More

jroseattle · on Oct 20, 2024

We reviewed Redis back in 2018 as a potential solution for our use case. In the end, we opted for a less sexy solution (not Redis) that never failed us, no joke.

Our use case: handing out a ticket (something with an identifier) from a finite set of tickets from a campaign. It's something akin to Ticketmaster allocating seats in a venue for a concert. Our operation was as you might expect: provide a ticket to a request if one is available, assign some metadata from the request to the allocated ticket, and remove it from consideration for future client requests.

We had failed campaigns in the past (over-allocation, under-allocation, duplicate allocation, etc.) so our concern was accuracy. Clients would connect and request a ticket; we wanted to exclusively distribute only the set of tickets available from the pool. If the number of client requests exceeded the number of tickets, the system should protect for that.

We tried Redis, including the naive implementation of getting the lock, checking the lock, doing our thing, releasing the lock. It was ok, but administrative overhead was a lot for us at the time. I'm glad we didn't go that route, though.

We ultimately settled on...Postgres. Our "distributed lock" was just a composite UPDATE statement using some Postgres-specific features. We effectively turned requests into a SET operation, where the database would return either a record that indicated the request was successful, or something that indicated it failed. ACID transactions for the win!

With accuracy solved, we next looked at scale/performance. We didn't need to support millions of requests/sec, but we did have some spikiness thresholds. We were able to optimize read/write db instances within our cluster, and strategically load larger/higher-demand campaigns to allocated systems. We continued to improve on optimization over two years, but not once did we ever have a campaign with ticket distribution failures.

Note: I am not an expert of any kind in distributed-lock technology. I'm just someone who did their homework, focused on the problem to be solved, and found a solution after trying a few things.

nh2 · on Oct 20, 2024

You are right that anything that needs up to 50000 atomic, short-lived transactions per second can just use Postgres.

Your UPDATE transaction lasts just a few microseconds, so you can just centralise the problem and that's good because it's simpler, faster and safer.

But this is not a _distributed_ problem, as the article explains:

> remember that a lock in a distributed system is not like a mutex in a multi-threaded application. It’s a more complicated beast, due to the problem that different nodes and the network can all fail independently in various ways

You need distributed locking if the transactions can take seconds or hours, and the machines involved can fail while they hold the lock.

fny · on Oct 20, 2024

You could just have multiple clients attempt to update a row that defines the lock. Postgres transactions have no limit and will unwind on client failure. Since connections are persistent, there’s no need to play a game to determine the state of a client.

nh2 · on Oct 20, 2024

Your scenario still uses a centralised single postgres server. Failure of that server takes down the whole locking functionality. That's not what people usually mean by "distributed".
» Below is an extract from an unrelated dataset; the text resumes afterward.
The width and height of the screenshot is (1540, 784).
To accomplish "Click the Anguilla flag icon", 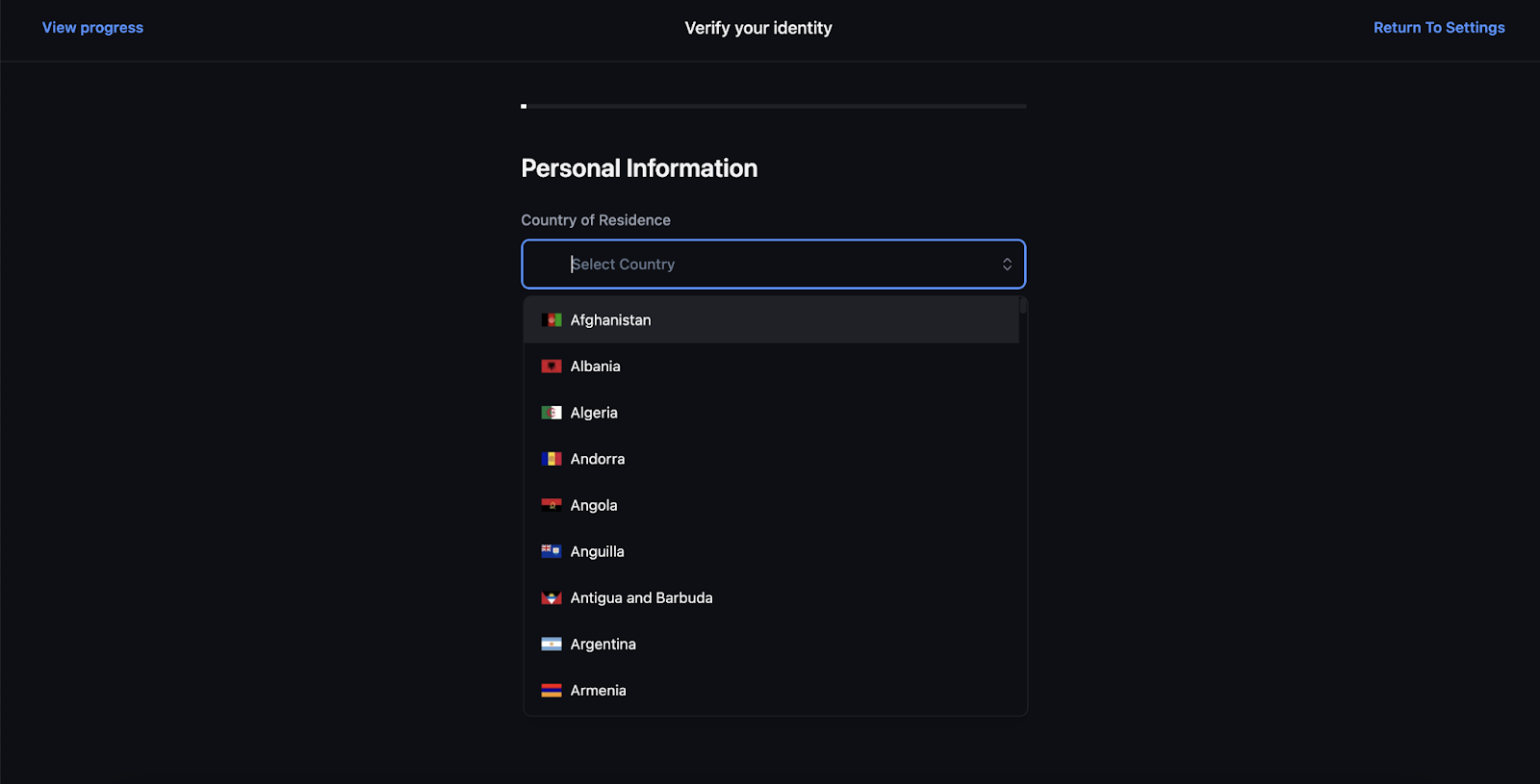I will (551, 551).
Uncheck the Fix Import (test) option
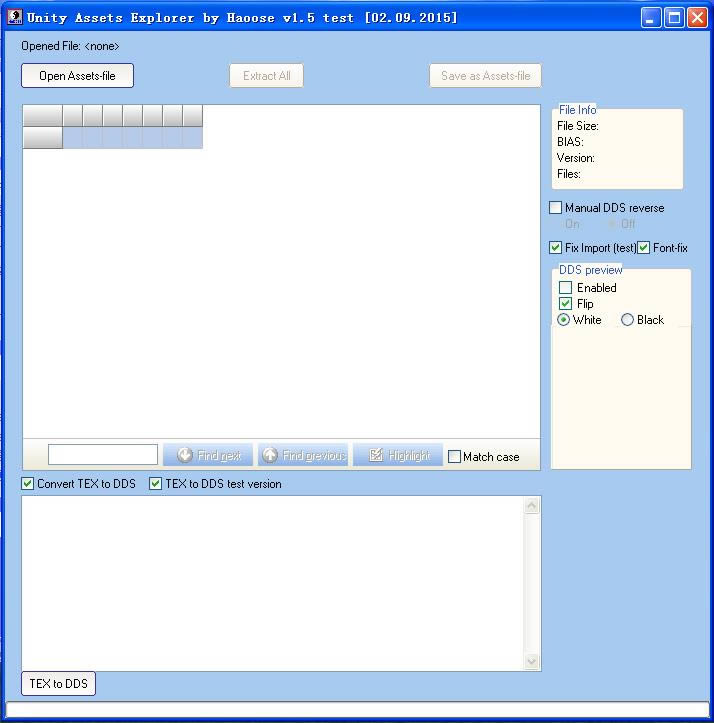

"the machines involved can fail" must also include the postgres machines.

To get that, you need to coordinate multiple postgres servers, e.g. using ... distributed locking. Postgres does not provide that out of the box -- neither multi-master setups, nor master-standby synchronous replication with automatic failover. Wrapper software that provides that, such as Stolon and Patroni, use distributed KV stores / lock managers such as etcd and Consul to provide it.

jroseattle · on Oct 21, 2024

> up to 50000 atomic, short-lived transactions per second

50000?

> You need distributed locking if the transactions can take seconds or hours, and the machines involved can fail while they hold the lock. From my experience, locks are needed to ensure synchronized access to resources. Distributed locks are a form of that isolation being held across computing processes, as opposed to the mutex example provided.

And while our implementation definitively did not use a distributed lock, we could still see those machines fail.

I fail to understand why a distributed lock is needed for anything due to it's duration.

throwawaythekey · on Oct 21, 2024

Mostly guessing but -> duration is usually inversely correlated with throughput.

If you require high throughput and have a high duration then partitioning/distribution are the normal solution.

stickfigure · on Oct 20, 2024

I think this illustrates something important, which is that: You don't need locking. You need <some high-level business constraint that might or might not require some form of locking>.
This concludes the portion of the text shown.